2015年6月22日

冉現劇團/再現劇團:已讀不回

時間:2015.06.20  7:30PM
名稱:冉現劇團/再現劇團  已讀不回
地點:好初早餐太空倉庫

我真的很喜歡再現劇團:這個團小小的,但夢想大大的,還常常搞些讓人意想不到的東西。啊~ 這樣會不會告白的太直接?!

2012年,雖然再現於南昌路的地下工廠被收走了,但團員們依舊持續在劇場創作演出,改走單飛不解散的偶像路線。這次由山寨自己的冉現劇團出手,弄了個實驗性的發表:《已讀不回》。從售票方式就超有趣:臉書上有個冉現劇團的虛構人物,統一透過私訊方式向這個帳號申請報名。開賣當晚據說有大批觀眾湧入,觀眾們還在臉書煩惱:「怎麼粉絲頁的管理員不讀也不回呀?」「這樣是報名成功了嗎?」隨後不久,頁面上便出現了這則訊息:


其實,演出已經開始了!

**練習材料**.
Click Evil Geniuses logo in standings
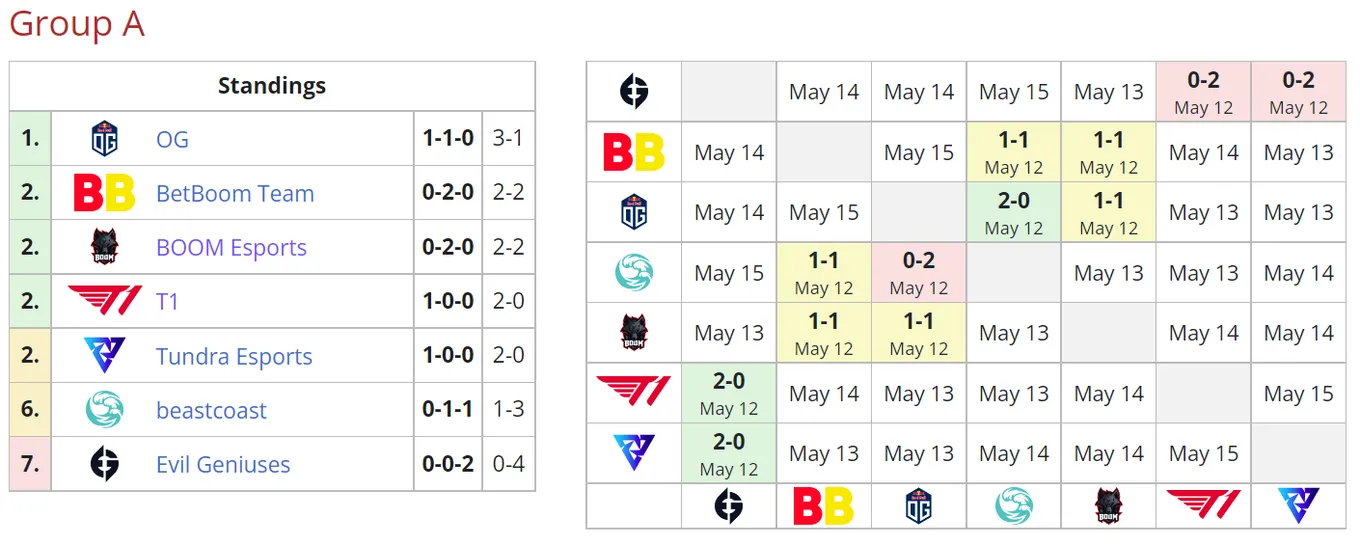 coord(104,464)
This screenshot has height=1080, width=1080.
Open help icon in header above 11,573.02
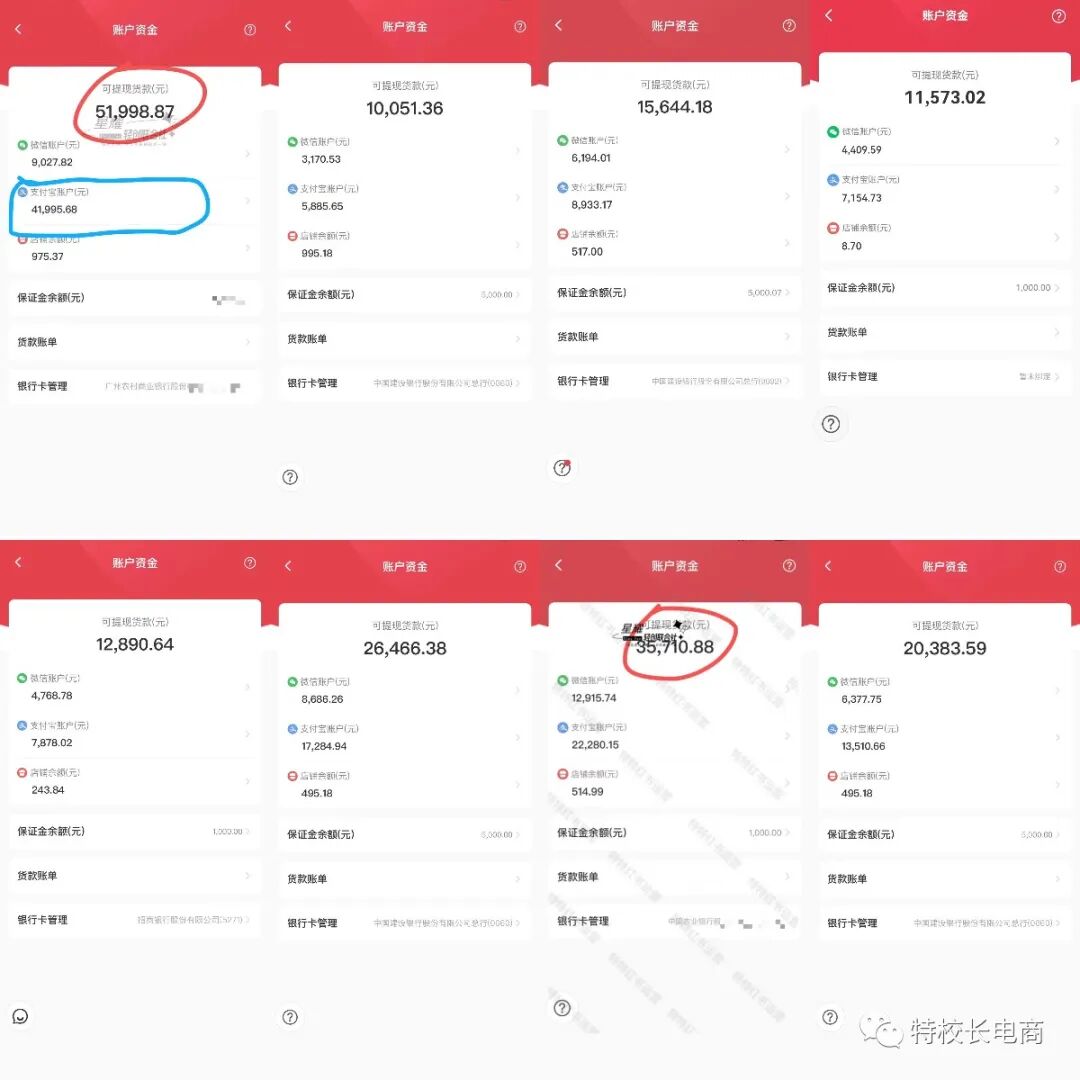[1059, 17]
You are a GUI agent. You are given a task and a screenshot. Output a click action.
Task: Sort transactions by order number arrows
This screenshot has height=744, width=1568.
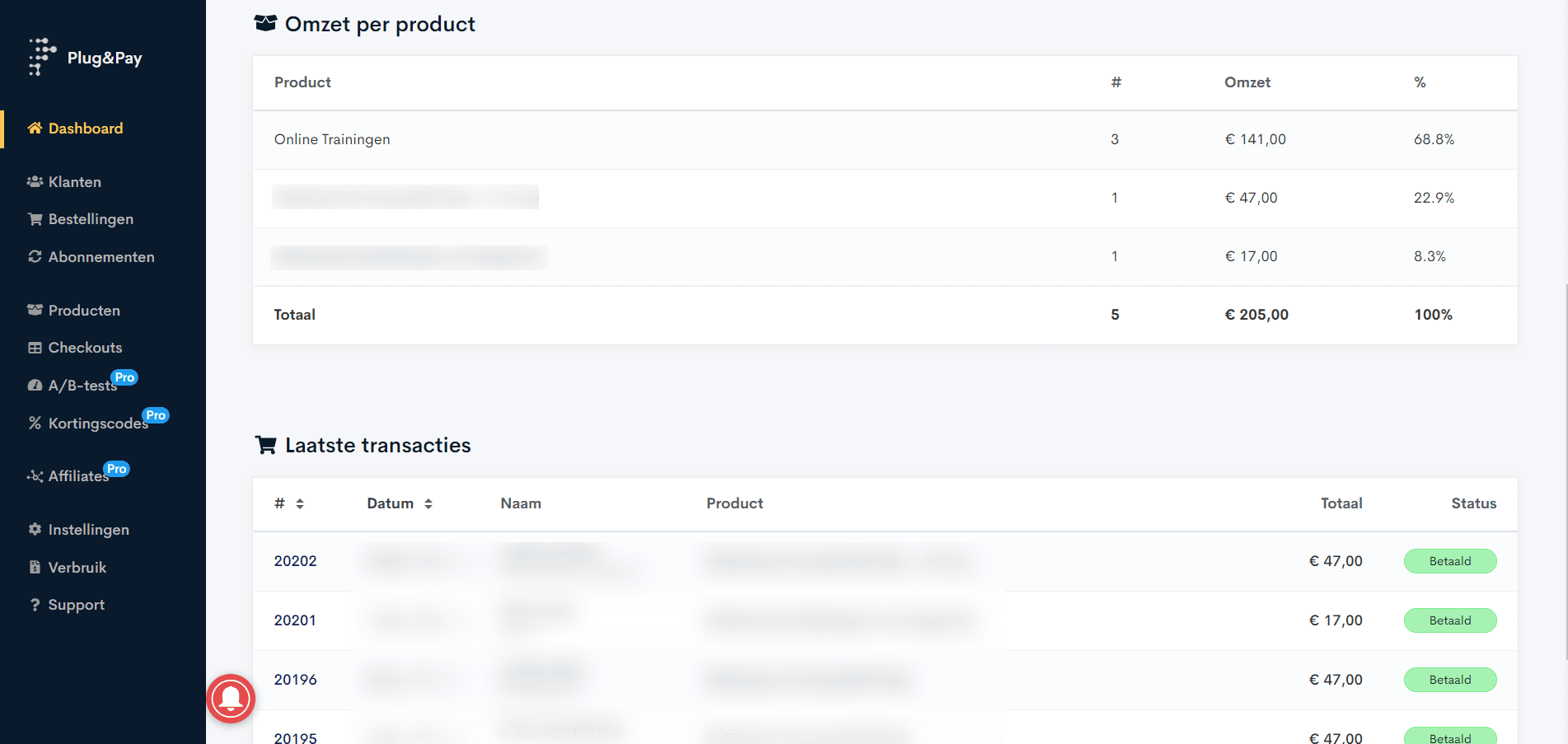pyautogui.click(x=300, y=504)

**任務**.
(1) 根據選文，判斷下列三項說法是否正確，每項答「是」或「否」，並原文引出作為依據的字句：(a) 這場演出的地點是好初早餐太空倉庫；(b) 觀眾是打電話向劇團報名的；(c) 2012年之後，再現劇團宣布解散。
(2) 更新整份清單，把每一處「screenshot」改成「image」，其餘一字不動，圖片不必放進答案。
選文和清單出自不同的來源。

**任務解答**.
(1)
(a) 是：「地點:好初早餐太空倉庫」
(b) 否：「統一透過私訊方式向這個帳號申請報名」
(c) 否：「改走單飛不解散的偶像路線」

(2)
Click Evil Geniuses logo in standings
 coord(104,464)
This image has height=1080, width=1080.
Open help icon in header above 11,573.02
[1059, 17]
You are a GUI agent. You are given a task and a image. Output a click action.
Task: Sort transactions by order number arrows
This image has height=744, width=1568.
pyautogui.click(x=300, y=504)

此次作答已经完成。